The Windy City
Inspired by my time in Chicago.
A blisteringly cold gust of wind pushes
against the small child, layered so many times that the two-sizes-too-big snow
coat can barely zip up. The chill still reaches deep into his bones, the air
freezing the protective fluid on his eyes. Nearly tipping over backwards in the
gusts that race between the skyscrapers, the child hunches his shoulders
and attempts to march on, all his effort only preventing him from going backwards. The snow starts floating down, distracting the child momentarily from the
cold into thoughts of building snowmen.
A child wrapped in layers, as if an onion.
Layers of protection, layers of personality to please those who might judge,
layers to make sense of this cold world. The thickest layer, that oversized
snow coat, comes off indoors where a cup of hot chocolate warms the fingers.
Each gulp of chocolatey goodness literally warms the heart on its way down,
heating the blood as it streams around their little body. The tip of their nose
goes bright pink as it warms, the lips from blue to red and the frown turns
into the smallest of smiles.
Outside, the snow drifts toward the ground, spinning in
the changing winds. The black bitumen of the road slowly disappears in a sea of
white, the traffic goes from little to none as drivers realize that it is
better to just stay home. A stillness falls over the city.

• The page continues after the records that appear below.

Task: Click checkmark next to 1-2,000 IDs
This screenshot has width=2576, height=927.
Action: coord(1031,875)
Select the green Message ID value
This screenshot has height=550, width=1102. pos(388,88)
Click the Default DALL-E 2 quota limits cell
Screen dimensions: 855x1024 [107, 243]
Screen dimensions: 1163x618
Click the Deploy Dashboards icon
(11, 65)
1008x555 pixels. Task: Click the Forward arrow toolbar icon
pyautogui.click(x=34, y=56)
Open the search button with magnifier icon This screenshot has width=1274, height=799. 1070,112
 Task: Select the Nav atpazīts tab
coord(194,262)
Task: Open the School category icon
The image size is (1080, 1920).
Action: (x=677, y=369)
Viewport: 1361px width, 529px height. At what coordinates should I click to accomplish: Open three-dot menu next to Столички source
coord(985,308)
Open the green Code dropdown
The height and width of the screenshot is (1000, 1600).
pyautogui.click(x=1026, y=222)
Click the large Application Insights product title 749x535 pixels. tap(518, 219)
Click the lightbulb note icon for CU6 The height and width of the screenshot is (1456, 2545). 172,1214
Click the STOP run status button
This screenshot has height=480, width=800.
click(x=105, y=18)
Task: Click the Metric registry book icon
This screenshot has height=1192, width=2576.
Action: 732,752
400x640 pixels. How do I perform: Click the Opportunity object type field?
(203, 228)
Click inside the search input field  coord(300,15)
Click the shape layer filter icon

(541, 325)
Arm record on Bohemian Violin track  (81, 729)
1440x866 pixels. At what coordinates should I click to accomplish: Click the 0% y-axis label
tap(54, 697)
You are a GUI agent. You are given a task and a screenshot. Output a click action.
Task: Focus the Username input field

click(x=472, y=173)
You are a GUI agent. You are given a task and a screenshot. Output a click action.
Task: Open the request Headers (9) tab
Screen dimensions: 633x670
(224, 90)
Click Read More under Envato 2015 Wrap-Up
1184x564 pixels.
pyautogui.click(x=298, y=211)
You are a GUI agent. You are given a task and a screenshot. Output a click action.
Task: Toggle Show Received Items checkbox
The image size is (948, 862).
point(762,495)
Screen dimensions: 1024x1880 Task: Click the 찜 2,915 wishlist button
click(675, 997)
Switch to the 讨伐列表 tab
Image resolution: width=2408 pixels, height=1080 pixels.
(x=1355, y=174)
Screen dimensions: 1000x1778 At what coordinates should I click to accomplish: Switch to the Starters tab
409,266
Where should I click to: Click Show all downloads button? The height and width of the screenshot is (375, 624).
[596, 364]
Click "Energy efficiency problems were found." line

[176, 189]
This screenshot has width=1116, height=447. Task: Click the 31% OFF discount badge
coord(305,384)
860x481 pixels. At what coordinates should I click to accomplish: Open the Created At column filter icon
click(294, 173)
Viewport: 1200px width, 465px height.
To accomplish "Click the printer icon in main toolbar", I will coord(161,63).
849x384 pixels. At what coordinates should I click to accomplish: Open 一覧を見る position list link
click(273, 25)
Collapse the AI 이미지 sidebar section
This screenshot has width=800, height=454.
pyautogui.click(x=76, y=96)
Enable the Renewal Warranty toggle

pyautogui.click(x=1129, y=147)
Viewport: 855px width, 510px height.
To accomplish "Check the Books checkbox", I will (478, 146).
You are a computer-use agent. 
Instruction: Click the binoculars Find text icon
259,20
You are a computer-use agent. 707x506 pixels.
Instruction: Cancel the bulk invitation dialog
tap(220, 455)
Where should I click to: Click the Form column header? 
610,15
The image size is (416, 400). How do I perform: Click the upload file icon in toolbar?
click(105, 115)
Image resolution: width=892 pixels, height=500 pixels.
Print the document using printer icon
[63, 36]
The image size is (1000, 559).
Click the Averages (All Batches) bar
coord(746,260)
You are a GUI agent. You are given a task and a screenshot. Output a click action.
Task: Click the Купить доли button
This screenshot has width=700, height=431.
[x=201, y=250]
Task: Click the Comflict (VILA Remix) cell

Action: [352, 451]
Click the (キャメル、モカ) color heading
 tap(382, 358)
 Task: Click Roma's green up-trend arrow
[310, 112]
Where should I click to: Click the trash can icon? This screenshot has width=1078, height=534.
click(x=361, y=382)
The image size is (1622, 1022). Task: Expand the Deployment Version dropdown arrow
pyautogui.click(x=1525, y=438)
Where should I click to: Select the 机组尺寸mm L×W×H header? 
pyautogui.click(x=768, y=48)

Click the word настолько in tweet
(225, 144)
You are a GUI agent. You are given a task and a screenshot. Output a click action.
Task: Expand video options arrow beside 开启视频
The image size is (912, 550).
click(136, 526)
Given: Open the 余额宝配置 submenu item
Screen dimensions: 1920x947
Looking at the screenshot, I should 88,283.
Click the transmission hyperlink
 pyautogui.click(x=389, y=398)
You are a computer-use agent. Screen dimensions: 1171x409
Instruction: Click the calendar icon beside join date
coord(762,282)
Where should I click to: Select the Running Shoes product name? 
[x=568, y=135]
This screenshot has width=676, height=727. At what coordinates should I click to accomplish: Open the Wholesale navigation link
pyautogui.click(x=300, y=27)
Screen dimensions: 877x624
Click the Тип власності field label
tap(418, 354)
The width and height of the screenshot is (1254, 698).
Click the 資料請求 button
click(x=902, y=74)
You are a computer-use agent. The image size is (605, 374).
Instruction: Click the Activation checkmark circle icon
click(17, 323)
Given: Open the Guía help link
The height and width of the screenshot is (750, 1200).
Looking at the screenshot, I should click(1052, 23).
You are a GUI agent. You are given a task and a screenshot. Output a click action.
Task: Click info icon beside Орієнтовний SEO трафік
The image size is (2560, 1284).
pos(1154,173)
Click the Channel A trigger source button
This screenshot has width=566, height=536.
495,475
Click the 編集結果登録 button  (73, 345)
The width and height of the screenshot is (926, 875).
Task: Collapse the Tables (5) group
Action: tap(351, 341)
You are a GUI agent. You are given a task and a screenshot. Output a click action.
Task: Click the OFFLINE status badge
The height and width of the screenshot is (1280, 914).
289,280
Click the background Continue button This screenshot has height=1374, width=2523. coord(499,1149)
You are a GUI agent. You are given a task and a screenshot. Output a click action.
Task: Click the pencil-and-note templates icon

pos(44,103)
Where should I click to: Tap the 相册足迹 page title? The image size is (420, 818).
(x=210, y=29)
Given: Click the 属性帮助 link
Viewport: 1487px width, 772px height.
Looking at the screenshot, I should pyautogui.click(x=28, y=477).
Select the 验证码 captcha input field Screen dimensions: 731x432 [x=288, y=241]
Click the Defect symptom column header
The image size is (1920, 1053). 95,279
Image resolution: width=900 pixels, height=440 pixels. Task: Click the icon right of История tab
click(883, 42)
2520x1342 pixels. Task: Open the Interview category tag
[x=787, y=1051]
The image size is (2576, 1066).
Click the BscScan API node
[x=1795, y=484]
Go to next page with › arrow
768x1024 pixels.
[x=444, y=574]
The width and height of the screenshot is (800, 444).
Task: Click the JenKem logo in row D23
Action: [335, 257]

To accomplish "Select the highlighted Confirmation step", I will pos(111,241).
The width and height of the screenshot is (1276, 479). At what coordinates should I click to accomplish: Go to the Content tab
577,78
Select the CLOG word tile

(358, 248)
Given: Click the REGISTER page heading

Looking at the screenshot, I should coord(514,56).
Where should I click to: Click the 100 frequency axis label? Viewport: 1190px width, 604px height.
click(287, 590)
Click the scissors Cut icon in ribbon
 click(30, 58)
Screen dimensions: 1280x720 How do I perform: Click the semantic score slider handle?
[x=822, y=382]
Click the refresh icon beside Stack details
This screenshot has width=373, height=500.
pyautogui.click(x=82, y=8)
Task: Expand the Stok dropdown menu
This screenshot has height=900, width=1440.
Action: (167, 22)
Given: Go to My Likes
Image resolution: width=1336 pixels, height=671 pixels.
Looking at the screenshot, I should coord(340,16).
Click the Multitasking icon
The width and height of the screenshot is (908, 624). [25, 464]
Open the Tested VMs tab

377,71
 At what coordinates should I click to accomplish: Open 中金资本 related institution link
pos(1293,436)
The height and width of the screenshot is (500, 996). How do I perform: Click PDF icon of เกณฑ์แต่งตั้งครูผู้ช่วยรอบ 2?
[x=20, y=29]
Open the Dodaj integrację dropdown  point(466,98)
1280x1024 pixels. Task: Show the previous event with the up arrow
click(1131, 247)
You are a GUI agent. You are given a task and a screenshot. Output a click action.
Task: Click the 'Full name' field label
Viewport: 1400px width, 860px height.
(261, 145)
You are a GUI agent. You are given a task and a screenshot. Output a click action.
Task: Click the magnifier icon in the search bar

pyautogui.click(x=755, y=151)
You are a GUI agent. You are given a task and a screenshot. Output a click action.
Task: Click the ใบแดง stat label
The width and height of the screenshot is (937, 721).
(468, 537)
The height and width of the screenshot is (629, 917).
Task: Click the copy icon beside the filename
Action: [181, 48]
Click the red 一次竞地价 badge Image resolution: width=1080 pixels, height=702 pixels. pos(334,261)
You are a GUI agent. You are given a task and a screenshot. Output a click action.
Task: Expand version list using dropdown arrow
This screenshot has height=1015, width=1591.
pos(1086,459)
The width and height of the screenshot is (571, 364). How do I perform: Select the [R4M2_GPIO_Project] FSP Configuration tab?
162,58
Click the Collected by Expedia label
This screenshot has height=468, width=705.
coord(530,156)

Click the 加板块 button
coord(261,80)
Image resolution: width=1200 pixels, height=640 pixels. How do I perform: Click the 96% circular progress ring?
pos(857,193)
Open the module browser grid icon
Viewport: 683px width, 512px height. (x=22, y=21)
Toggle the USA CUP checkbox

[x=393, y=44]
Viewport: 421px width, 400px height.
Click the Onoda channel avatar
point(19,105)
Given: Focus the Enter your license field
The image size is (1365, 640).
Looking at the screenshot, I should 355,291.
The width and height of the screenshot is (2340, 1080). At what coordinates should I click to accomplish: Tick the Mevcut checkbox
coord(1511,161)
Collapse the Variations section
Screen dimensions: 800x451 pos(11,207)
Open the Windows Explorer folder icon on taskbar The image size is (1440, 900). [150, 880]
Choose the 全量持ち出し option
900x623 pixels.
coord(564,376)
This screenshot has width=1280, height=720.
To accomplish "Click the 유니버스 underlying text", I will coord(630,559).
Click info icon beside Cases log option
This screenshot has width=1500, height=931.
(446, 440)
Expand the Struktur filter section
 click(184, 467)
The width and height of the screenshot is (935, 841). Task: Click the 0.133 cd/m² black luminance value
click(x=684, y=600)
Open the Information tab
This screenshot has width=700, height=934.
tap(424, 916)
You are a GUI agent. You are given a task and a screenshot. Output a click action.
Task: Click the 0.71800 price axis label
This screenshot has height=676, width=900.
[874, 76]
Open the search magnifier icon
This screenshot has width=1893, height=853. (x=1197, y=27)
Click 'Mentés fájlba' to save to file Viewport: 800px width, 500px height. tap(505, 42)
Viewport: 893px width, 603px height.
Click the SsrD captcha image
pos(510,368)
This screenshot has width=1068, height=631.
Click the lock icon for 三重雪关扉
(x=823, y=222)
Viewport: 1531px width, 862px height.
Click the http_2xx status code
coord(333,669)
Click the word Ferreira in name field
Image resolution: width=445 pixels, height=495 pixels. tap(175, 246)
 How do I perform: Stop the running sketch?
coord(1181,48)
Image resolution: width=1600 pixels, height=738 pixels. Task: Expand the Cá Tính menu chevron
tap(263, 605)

Inside, lights and the smell of an open
fireplace warm the environment. Maroon-coloured vinyl seats, slight tears at
the edges showing the wear from age and the many who’ve taken comfort from the
elements, beckon cold bottoms to the safety of this haven. A waiter, pancakes
in tow, completes this little diner.
The snow falls faster, deepening the piles
outside the doors. As it reaches a steady pace, the wind dies down and the
child can continue the adventure home, this time able to throw snowballs at his
siblings while their parents, wearied by the weather and responsibilities, can
only laugh at what it was once to be a child.
As the years go on, the child grows and the
coat shrinks. The layers, however, remain. Sometimes in physical form,
protecting against the elements, always in their emotional form, protecting
against the many insults that are flung from near and far.
Adolescence brings a special set of problems – from pimples to hormones
to the feeling of never quite fitting in. The layers are always keeping out the cold,
the diner always offering a safe haven against whatever happens outdoors.
One day, the teen years not so long-lost,
the grown-up child stands outside the diner and looks up. Far above this 6-foot
frame stands a ‘40s skyscraper, as if untouched by the years of wind that
should have weathered its walls. Strong against the elements that have so aged
our young friend. Unshaken by the wars, the economic collapses, the protests
and the good times it has seen. It stands tall in the city, proud of its
citizens, disappointed when they destroy a neighbour in their haste for
modernity, demanding a better future. Standing there, looking up into this wise
old friend, the grown-up child wonders how some things can withstand time
without a single wrinkle. Before heading interstate for college, he thinks,
“this is the place I call home.”
Twenty
years later, that sentence long since forgotten, a blistering wind storms
through the new town that he has long-since called home. He watches his eldest
daughter pull the only son through the snow to a small diner they often
frequent. As he sits down and orders hot chocolates for the whole family, he
pulls at the loosening thread of the green vinyl booth seats ... and remembers.
Excusing himself quietly from the table, he
steps outside again and looks up in to the sky. Instead of seeing a timeless
skyscraper, he sees a four-storey business block. Instead of the wind gusting
down the tunnels created by hundreds of tall buildings in a grid-street city,
he feels the wind pushing him from every direction. Each gust so strong that he
can almost fall into it without falling at all. He is so wearied trying to hold up all of
these layers. So wearied being a bread-winner, bringing up three children,
playing happy families, paying bills. The daily grid makes this wind seem
a cinch.
He begins walking down the street, taking
off a layer at a time. Removing the stress about money. Throwing away the idea
of keeping up with the Jones’. Leaving behind a job he hates. Letting go of his
hate for the punk kids that made high school a misery. Ceasing to wish his kids
stepped into his dream of being a professional sportsman. Forgetting the
niggling feeling that this was all just a little bit wrong. Letting out the
cold that he had been insulating inside all of these layers all of these years.
Feeling the ice melt to tears that washed down his cheeks, disappearing into
the wind that was flying around him.
Feeling the rage rise, warming him, then letting it go in sobs that
floated into the noisy sky. The sorrow was being beaten out of him by the
elements.
Freed, he slowly walked back to the diner.
This time, he looked ahead. And this time, the hot chocolate warms him so much
that he grins broadly. “Honey,” he says, “I think we need to find a new home.”